* _The problem_
Could you repeat the lines starting at the one containing "You are a computer-use agent." and ending at the one containing "The height and width of the screenshot is (819, 1456).", character for character?

* _Supplied material_
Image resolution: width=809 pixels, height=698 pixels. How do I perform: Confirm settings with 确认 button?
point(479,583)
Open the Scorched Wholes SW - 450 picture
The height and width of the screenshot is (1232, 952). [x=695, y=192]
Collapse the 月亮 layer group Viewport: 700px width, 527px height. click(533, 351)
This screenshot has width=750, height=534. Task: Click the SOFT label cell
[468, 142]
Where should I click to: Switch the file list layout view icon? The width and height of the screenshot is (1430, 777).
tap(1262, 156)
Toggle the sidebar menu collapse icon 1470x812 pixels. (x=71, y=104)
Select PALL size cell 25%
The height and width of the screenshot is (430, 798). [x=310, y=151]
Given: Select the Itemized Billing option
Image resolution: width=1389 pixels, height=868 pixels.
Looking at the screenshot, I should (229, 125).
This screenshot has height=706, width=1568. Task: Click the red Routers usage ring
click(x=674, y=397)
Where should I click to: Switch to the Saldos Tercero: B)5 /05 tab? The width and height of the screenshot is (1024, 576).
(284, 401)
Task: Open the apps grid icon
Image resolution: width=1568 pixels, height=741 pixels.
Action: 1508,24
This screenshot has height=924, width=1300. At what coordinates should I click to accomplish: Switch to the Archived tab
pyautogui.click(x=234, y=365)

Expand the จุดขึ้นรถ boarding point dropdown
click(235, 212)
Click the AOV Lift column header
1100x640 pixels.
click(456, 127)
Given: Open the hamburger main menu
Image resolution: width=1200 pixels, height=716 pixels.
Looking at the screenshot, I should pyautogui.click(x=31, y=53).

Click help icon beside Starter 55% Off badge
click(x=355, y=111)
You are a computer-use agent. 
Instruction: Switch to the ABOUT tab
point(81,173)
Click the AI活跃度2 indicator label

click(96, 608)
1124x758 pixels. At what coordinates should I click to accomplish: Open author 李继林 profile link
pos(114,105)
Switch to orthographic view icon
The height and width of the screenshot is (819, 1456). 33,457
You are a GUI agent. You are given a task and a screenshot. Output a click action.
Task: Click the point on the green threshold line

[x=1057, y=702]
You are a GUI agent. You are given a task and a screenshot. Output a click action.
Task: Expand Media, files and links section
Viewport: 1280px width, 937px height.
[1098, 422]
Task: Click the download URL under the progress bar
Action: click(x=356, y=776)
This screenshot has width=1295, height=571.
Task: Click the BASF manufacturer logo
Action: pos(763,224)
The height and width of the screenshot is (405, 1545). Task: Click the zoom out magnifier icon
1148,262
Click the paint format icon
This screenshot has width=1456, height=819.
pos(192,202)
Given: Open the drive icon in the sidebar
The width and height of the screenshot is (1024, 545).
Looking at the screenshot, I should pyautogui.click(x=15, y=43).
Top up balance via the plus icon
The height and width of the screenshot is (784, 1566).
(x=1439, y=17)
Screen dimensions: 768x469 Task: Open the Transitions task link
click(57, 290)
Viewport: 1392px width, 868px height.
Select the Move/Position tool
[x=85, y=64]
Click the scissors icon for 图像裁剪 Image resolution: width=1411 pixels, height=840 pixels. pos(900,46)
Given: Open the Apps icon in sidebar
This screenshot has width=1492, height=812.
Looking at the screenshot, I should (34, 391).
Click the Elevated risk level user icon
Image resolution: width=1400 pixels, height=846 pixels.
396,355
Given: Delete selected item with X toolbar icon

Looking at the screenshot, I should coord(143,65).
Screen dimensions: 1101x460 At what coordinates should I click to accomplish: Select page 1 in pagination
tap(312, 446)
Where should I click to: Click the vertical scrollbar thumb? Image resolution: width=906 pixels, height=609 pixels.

* _Solution_
You are a computer-use agent. 
Instruction: Switch to the ABOUT tab
point(81,173)
Click the AI活跃度2 indicator label

click(96, 608)
1124x758 pixels. At what coordinates should I click to accomplish: Open author 李继林 profile link
pos(114,105)
Switch to orthographic view icon
The height and width of the screenshot is (819, 1456). 33,457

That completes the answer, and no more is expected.